Egyptian crackdown targets secular activists as well as Islamists

Alaa Abdel Fattah is surrounded by supporters last March after his release from detention in Cairo. Egyptian security forces arrested the prominent political activist in late November for defying a new law that tightly restricts protests in the country. On Sunday, he and 11 others were found guilty and given suspended sentences.
(Mostafa Darwish / Associated Press)

CAIRO -- In a case that was seen as part of a broadening crackdown on secular activists, a brother and sister who were active in the uprising against Hosni Mubarak were given suspended one-year jail terms on Sunday in connection with an attack on a campaign headquarters in 2012.

Liberal activist Alaa Abdel Fattah, his sister Mona Seif and 10 others were found guilty by an Egyptian criminal court of assault, property damage and theft in the attack on the headquarters of former presidential candidate Ahmed Shafiq.

The verdict comes as human rights advocates decry a crackdown that began by targeting Islamist supporters of ousted President Mohamed Morsi and now is reaching secular and leftist opposition youth.


The suspended verdict means that the defendants will not serve the jail term unless they are indicted on any other charges in the next three years -- a measure that could have a chilling effect on any further activism.

In December, activists Ahmed Maher, Ahmed Douma and Mohamed Adel -- all veterans of the 2011 uprising against then-President Mubarak -- were sentenced to three years in jail plus a fine of more than $7,000 each for holding a demonstration without getting permission in advance from authorities, as mandated under a law that took effect in November.

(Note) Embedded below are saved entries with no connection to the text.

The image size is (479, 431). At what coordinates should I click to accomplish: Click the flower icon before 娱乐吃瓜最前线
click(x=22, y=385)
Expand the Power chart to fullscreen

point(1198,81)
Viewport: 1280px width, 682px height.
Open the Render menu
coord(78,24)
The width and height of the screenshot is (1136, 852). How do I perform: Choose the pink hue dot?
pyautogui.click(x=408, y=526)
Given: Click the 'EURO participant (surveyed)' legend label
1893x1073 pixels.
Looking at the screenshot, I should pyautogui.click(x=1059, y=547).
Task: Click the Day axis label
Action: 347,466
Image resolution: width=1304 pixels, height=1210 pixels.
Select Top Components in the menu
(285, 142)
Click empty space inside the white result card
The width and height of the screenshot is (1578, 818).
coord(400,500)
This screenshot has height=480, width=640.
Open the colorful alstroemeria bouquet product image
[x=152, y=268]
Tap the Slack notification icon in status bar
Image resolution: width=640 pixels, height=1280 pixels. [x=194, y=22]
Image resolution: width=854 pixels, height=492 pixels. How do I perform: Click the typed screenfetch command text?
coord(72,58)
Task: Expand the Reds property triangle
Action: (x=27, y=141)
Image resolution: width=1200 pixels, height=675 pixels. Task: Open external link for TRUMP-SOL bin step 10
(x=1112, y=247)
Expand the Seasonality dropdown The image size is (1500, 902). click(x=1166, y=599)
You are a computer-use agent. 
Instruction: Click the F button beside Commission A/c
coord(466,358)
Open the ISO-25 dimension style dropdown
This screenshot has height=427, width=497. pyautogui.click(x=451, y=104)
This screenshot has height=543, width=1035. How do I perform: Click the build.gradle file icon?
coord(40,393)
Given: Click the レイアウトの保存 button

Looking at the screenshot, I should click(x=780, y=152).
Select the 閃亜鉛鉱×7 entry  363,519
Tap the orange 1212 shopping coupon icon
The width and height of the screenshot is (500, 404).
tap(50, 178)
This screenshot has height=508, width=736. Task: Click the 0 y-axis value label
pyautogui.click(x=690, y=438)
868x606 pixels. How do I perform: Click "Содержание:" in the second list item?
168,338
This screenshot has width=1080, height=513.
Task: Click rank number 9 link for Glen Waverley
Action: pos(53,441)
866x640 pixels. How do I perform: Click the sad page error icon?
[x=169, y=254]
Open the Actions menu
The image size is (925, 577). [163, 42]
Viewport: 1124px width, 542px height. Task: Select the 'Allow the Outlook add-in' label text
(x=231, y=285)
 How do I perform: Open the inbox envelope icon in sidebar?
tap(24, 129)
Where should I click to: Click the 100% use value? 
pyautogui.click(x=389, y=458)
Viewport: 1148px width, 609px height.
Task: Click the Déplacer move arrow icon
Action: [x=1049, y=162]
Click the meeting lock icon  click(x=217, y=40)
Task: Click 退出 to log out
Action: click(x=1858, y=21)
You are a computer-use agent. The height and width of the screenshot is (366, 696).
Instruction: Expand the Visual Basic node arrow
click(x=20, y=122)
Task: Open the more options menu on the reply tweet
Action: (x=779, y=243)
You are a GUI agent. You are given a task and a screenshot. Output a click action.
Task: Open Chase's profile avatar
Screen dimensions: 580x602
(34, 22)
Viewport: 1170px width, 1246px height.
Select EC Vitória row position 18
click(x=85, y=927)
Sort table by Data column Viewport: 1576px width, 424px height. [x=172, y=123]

Nearly two weeks later, two more activists in the coastal city of Alexandria received a two-year jail sentence on similar charges.

The human rights group Amnesty International decried what it called a pattern of politically motivated prosecutions by the interim government meant to crush dissent. It said in Sunday’s case, the prosecution relied on circumstantial evidence and the testimony of known criminals.

“A conviction that is not based on independent, impartial and adequate investigations and reliable evidence would be unfair. It could also be perceived as aimed at preventing... activists from carrying out their political and human rights work,” said Said Boumedouha, Amnesty’s acting director for the Mideast and North Africa.

The government that took power after removing Islamist president Mohamed Morsi from power in early July has waged a fierce separate campaign against Morsi’s supporters in the Muslim Brotherhood, which has been declared a terrorist organization. Thousands of its members are in jail, including the top leadership and Morsi himself.

Hassan is a special correspondent. Staff writer Laura King contributed to this report from Istanbul.